▼▼▼

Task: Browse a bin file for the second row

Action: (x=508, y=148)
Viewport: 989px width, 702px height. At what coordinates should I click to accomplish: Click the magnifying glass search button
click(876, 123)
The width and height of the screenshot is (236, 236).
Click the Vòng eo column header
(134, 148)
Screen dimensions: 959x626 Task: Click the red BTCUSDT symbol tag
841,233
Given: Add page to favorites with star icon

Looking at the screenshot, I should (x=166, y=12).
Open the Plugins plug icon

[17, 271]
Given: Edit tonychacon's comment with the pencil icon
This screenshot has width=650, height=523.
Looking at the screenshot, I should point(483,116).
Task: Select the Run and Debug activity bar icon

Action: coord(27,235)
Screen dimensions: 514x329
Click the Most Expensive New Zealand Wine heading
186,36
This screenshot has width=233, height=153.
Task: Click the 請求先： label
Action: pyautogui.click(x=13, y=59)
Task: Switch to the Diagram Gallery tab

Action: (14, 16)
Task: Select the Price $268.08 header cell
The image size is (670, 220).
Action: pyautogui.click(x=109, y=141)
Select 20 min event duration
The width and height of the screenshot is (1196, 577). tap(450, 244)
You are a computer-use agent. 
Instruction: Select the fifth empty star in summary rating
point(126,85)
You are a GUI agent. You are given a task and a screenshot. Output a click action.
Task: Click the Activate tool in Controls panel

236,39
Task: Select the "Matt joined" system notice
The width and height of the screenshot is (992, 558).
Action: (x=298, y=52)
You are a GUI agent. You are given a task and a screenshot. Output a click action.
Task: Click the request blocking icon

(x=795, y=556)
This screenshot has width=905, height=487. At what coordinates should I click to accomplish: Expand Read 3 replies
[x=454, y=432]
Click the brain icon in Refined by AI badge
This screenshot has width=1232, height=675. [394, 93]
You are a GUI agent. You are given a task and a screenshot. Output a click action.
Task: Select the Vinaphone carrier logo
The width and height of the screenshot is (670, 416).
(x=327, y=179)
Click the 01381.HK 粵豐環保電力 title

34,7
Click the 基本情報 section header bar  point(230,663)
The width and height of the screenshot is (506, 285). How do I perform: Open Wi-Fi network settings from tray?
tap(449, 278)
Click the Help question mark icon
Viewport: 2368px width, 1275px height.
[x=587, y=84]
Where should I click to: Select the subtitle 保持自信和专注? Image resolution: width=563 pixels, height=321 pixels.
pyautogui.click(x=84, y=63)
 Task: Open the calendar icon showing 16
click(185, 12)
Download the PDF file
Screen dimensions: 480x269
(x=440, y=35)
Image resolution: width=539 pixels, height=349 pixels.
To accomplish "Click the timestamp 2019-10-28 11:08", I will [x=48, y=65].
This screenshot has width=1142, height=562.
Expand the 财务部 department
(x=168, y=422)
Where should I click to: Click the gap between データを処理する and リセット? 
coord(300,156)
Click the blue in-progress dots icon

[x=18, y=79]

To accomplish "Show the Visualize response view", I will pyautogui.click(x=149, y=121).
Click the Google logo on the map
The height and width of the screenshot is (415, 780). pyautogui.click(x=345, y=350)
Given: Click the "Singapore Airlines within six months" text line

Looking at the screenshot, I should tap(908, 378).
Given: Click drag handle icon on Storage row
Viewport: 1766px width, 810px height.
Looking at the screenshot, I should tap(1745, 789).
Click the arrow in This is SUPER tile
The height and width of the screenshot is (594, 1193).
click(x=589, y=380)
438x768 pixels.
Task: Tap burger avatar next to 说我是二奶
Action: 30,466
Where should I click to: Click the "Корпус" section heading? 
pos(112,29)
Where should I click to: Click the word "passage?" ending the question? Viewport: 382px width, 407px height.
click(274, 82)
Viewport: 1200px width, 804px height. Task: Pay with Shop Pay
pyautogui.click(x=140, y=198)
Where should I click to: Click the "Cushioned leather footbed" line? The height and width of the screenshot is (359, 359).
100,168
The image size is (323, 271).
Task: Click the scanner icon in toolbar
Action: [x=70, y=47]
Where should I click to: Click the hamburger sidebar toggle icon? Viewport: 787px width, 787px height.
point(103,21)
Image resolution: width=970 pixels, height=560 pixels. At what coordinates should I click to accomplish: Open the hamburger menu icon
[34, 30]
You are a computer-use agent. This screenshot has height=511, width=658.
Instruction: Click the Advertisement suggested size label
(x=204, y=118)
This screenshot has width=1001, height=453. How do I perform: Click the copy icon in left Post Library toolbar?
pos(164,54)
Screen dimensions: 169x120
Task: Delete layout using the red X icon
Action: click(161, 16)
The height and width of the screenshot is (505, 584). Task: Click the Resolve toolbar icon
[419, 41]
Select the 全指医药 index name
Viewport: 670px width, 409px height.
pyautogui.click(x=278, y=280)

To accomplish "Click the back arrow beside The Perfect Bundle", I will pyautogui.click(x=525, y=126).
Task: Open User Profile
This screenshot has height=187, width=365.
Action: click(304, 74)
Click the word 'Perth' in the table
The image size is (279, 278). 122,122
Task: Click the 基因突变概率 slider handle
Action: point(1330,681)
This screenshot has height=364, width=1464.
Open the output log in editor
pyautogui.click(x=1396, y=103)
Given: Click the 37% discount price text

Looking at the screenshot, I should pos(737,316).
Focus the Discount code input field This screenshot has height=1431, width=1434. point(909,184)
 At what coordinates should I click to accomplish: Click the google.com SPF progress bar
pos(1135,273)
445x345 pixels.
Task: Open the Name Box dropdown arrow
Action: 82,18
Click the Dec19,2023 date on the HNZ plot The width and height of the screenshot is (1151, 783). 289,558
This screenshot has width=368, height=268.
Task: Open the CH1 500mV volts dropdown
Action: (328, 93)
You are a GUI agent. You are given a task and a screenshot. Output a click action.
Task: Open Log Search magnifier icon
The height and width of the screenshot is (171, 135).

▲▲▲

● **AIM**
Return every row above word for word, leaving nothing out and changing nothing.

● **EXPECTED OUTPUT**
Task: Browse a bin file for the second row

Action: (x=508, y=148)
Viewport: 989px width, 702px height. At what coordinates should I click to accomplish: Click the magnifying glass search button
click(876, 123)
The width and height of the screenshot is (236, 236).
Click the Vòng eo column header
(134, 148)
Screen dimensions: 959x626 Task: Click the red BTCUSDT symbol tag
841,233
Given: Add page to favorites with star icon

Looking at the screenshot, I should (x=166, y=12).
Open the Plugins plug icon

[17, 271]
Given: Edit tonychacon's comment with the pencil icon
This screenshot has width=650, height=523.
Looking at the screenshot, I should point(483,116).
Task: Select the Run and Debug activity bar icon

Action: coord(27,235)
Screen dimensions: 514x329
Click the Most Expensive New Zealand Wine heading
186,36
This screenshot has width=233, height=153.
Task: Click the 請求先： label
Action: pyautogui.click(x=13, y=59)
Task: Switch to the Diagram Gallery tab

Action: (14, 16)
Task: Select the Price $268.08 header cell
The image size is (670, 220).
Action: pyautogui.click(x=109, y=141)
Select 20 min event duration
The width and height of the screenshot is (1196, 577). tap(450, 244)
You are a computer-use agent. 
Instruction: Select the fifth empty star in summary rating
point(126,85)
You are a GUI agent. You are given a task and a screenshot. Output a click action.
Task: Click the Activate tool in Controls panel

236,39
Task: Select the "Matt joined" system notice
The width and height of the screenshot is (992, 558).
Action: (x=298, y=52)
You are a GUI agent. You are given a task and a screenshot. Output a click action.
Task: Click the request blocking icon

(x=795, y=556)
This screenshot has width=905, height=487. At what coordinates should I click to accomplish: Expand Read 3 replies
[x=454, y=432]
Click the brain icon in Refined by AI badge
This screenshot has width=1232, height=675. [394, 93]
You are a GUI agent. You are given a task and a screenshot. Output a click action.
Task: Select the Vinaphone carrier logo
The width and height of the screenshot is (670, 416).
(x=327, y=179)
Click the 01381.HK 粵豐環保電力 title

34,7
Click the 基本情報 section header bar  point(230,663)
The width and height of the screenshot is (506, 285). How do I perform: Open Wi-Fi network settings from tray?
tap(449, 278)
Click the Help question mark icon
Viewport: 2368px width, 1275px height.
[x=587, y=84]
Where should I click to: Select the subtitle 保持自信和专注? Image resolution: width=563 pixels, height=321 pixels.
pyautogui.click(x=84, y=63)
 Task: Open the calendar icon showing 16
click(185, 12)
Download the PDF file
Screen dimensions: 480x269
(x=440, y=35)
Image resolution: width=539 pixels, height=349 pixels.
To accomplish "Click the timestamp 2019-10-28 11:08", I will [x=48, y=65].
This screenshot has width=1142, height=562.
Expand the 财务部 department
(x=168, y=422)
Where should I click to: Click the gap between データを処理する and リセット? 
coord(300,156)
Click the blue in-progress dots icon

[x=18, y=79]

To accomplish "Show the Visualize response view", I will pyautogui.click(x=149, y=121).
Click the Google logo on the map
The height and width of the screenshot is (415, 780). pyautogui.click(x=345, y=350)
Given: Click the "Singapore Airlines within six months" text line

Looking at the screenshot, I should tap(908, 378).
Given: Click drag handle icon on Storage row
Viewport: 1766px width, 810px height.
Looking at the screenshot, I should tap(1745, 789).
Click the arrow in This is SUPER tile
The height and width of the screenshot is (594, 1193).
click(x=589, y=380)
438x768 pixels.
Task: Tap burger avatar next to 说我是二奶
Action: 30,466
Where should I click to: Click the "Корпус" section heading? 
pos(112,29)
Where should I click to: Click the word "passage?" ending the question? Viewport: 382px width, 407px height.
click(274, 82)
Viewport: 1200px width, 804px height. Task: Pay with Shop Pay
pyautogui.click(x=140, y=198)
Where should I click to: Click the "Cushioned leather footbed" line? The height and width of the screenshot is (359, 359).
100,168
The image size is (323, 271).
Task: Click the scanner icon in toolbar
Action: [x=70, y=47]
Where should I click to: Click the hamburger sidebar toggle icon? Viewport: 787px width, 787px height.
point(103,21)
Image resolution: width=970 pixels, height=560 pixels. At what coordinates should I click to accomplish: Open the hamburger menu icon
[34, 30]
You are a computer-use agent. This screenshot has height=511, width=658.
Instruction: Click the Advertisement suggested size label
(x=204, y=118)
This screenshot has width=1001, height=453. How do I perform: Click the copy icon in left Post Library toolbar?
pos(164,54)
Screen dimensions: 169x120
Task: Delete layout using the red X icon
Action: click(161, 16)
The height and width of the screenshot is (505, 584). Task: Click the Resolve toolbar icon
[419, 41]
Select the 全指医药 index name
Viewport: 670px width, 409px height.
pyautogui.click(x=278, y=280)

To accomplish "Click the back arrow beside The Perfect Bundle", I will pyautogui.click(x=525, y=126).
Task: Open User Profile
This screenshot has height=187, width=365.
Action: click(304, 74)
Click the word 'Perth' in the table
The image size is (279, 278). 122,122
Task: Click the 基因突变概率 slider handle
Action: point(1330,681)
This screenshot has height=364, width=1464.
Open the output log in editor
pyautogui.click(x=1396, y=103)
Given: Click the 37% discount price text

Looking at the screenshot, I should pos(737,316).
Focus the Discount code input field This screenshot has height=1431, width=1434. point(909,184)
 At what coordinates should I click to accomplish: Click the google.com SPF progress bar
pos(1135,273)
445x345 pixels.
Task: Open the Name Box dropdown arrow
Action: 82,18
Click the Dec19,2023 date on the HNZ plot The width and height of the screenshot is (1151, 783). 289,558
This screenshot has width=368, height=268.
Task: Open the CH1 500mV volts dropdown
Action: (328, 93)
You are a GUI agent. You are given a task and a screenshot. Output a click action.
Task: Open Log Search magnifier icon
The height and width of the screenshot is (171, 135).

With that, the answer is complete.